• Exercise prompt: For each line of the listing, output an exact copy.

[Information supplied Boundary: Start]

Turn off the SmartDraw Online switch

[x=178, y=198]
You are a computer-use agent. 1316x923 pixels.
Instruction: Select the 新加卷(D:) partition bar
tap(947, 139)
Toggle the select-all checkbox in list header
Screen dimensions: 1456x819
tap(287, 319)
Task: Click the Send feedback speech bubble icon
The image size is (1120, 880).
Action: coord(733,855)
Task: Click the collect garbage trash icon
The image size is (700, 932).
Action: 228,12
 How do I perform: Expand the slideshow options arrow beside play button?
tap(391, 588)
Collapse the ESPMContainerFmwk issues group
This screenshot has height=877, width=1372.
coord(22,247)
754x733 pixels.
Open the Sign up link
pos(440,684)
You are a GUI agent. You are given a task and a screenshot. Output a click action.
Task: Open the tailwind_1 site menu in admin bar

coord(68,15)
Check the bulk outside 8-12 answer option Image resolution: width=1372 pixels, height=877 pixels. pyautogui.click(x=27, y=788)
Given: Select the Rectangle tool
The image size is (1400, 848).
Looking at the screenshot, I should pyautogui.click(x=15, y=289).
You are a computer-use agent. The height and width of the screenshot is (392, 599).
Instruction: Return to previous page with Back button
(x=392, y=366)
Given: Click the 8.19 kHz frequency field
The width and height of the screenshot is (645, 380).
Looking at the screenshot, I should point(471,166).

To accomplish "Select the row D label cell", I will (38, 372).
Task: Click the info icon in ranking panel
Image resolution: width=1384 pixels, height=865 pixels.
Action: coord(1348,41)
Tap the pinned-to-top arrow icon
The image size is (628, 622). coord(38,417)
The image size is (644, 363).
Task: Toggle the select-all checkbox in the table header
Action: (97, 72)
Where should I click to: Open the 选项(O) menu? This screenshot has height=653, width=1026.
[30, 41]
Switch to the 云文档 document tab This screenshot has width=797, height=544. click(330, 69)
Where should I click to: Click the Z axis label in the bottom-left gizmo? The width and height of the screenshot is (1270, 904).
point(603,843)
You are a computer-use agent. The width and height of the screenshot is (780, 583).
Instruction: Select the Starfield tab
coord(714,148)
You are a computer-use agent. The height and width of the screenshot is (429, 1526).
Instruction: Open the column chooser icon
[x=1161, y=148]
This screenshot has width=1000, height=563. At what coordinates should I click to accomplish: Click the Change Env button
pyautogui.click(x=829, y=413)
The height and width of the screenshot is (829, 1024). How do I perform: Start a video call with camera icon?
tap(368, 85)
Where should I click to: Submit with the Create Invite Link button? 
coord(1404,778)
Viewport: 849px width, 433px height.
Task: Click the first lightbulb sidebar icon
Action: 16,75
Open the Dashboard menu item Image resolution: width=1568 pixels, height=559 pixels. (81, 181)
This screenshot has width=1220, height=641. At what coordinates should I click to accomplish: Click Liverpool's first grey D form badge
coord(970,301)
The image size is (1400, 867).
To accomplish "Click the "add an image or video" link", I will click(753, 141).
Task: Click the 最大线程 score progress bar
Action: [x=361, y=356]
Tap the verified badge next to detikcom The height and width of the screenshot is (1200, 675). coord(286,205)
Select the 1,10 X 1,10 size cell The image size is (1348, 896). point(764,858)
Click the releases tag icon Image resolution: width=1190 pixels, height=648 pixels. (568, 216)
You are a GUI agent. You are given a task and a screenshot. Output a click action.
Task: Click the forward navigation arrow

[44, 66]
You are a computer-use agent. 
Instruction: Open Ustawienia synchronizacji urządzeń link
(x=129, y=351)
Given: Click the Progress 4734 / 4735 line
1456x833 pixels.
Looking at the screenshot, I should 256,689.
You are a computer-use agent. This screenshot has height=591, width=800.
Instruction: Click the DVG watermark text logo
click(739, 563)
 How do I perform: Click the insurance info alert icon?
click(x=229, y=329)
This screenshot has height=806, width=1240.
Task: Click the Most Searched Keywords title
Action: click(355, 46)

[Information supplied Boundary: End]

• Answer area:
Turn off the SmartDraw Online switch

[x=178, y=198]
You are a computer-use agent. 1316x923 pixels.
Instruction: Select the 新加卷(D:) partition bar
tap(947, 139)
Toggle the select-all checkbox in list header
Screen dimensions: 1456x819
tap(287, 319)
Task: Click the Send feedback speech bubble icon
The image size is (1120, 880).
Action: coord(733,855)
Task: Click the collect garbage trash icon
The image size is (700, 932).
Action: 228,12
 How do I perform: Expand the slideshow options arrow beside play button?
tap(391, 588)
Collapse the ESPMContainerFmwk issues group
This screenshot has height=877, width=1372.
coord(22,247)
754x733 pixels.
Open the Sign up link
pos(440,684)
You are a GUI agent. You are given a task and a screenshot. Output a click action.
Task: Open the tailwind_1 site menu in admin bar

coord(68,15)
Check the bulk outside 8-12 answer option Image resolution: width=1372 pixels, height=877 pixels. pyautogui.click(x=27, y=788)
Given: Select the Rectangle tool
The image size is (1400, 848).
Looking at the screenshot, I should pyautogui.click(x=15, y=289).
You are a computer-use agent. The height and width of the screenshot is (392, 599).
Instruction: Return to previous page with Back button
(x=392, y=366)
Given: Click the 8.19 kHz frequency field
The width and height of the screenshot is (645, 380).
Looking at the screenshot, I should point(471,166).

To accomplish "Select the row D label cell", I will (38, 372).
Task: Click the info icon in ranking panel
Image resolution: width=1384 pixels, height=865 pixels.
Action: coord(1348,41)
Tap the pinned-to-top arrow icon
The image size is (628, 622). coord(38,417)
The image size is (644, 363).
Task: Toggle the select-all checkbox in the table header
Action: (97, 72)
Where should I click to: Open the 选项(O) menu? This screenshot has height=653, width=1026.
[30, 41]
Switch to the 云文档 document tab This screenshot has width=797, height=544. click(330, 69)
Where should I click to: Click the Z axis label in the bottom-left gizmo? The width and height of the screenshot is (1270, 904).
point(603,843)
You are a computer-use agent. The width and height of the screenshot is (780, 583).
Instruction: Select the Starfield tab
coord(714,148)
You are a computer-use agent. The height and width of the screenshot is (429, 1526).
Instruction: Open the column chooser icon
[x=1161, y=148]
This screenshot has width=1000, height=563. At what coordinates should I click to accomplish: Click the Change Env button
pyautogui.click(x=829, y=413)
The height and width of the screenshot is (829, 1024). How do I perform: Start a video call with camera icon?
tap(368, 85)
Where should I click to: Submit with the Create Invite Link button? 
coord(1404,778)
Viewport: 849px width, 433px height.
Task: Click the first lightbulb sidebar icon
Action: 16,75
Open the Dashboard menu item Image resolution: width=1568 pixels, height=559 pixels. (81, 181)
This screenshot has width=1220, height=641. At what coordinates should I click to accomplish: Click Liverpool's first grey D form badge
coord(970,301)
The image size is (1400, 867).
To accomplish "Click the "add an image or video" link", I will click(753, 141).
Task: Click the 最大线程 score progress bar
Action: [x=361, y=356]
Tap the verified badge next to detikcom The height and width of the screenshot is (1200, 675). coord(286,205)
Select the 1,10 X 1,10 size cell The image size is (1348, 896). point(764,858)
Click the releases tag icon Image resolution: width=1190 pixels, height=648 pixels. (568, 216)
You are a GUI agent. You are given a task and a screenshot. Output a click action.
Task: Click the forward navigation arrow

[44, 66]
You are a computer-use agent. 
Instruction: Open Ustawienia synchronizacji urządzeń link
(x=129, y=351)
Given: Click the Progress 4734 / 4735 line
1456x833 pixels.
Looking at the screenshot, I should 256,689.
You are a computer-use agent. This screenshot has height=591, width=800.
Instruction: Click the DVG watermark text logo
click(739, 563)
 How do I perform: Click the insurance info alert icon?
click(x=229, y=329)
This screenshot has height=806, width=1240.
Task: Click the Most Searched Keywords title
Action: click(355, 46)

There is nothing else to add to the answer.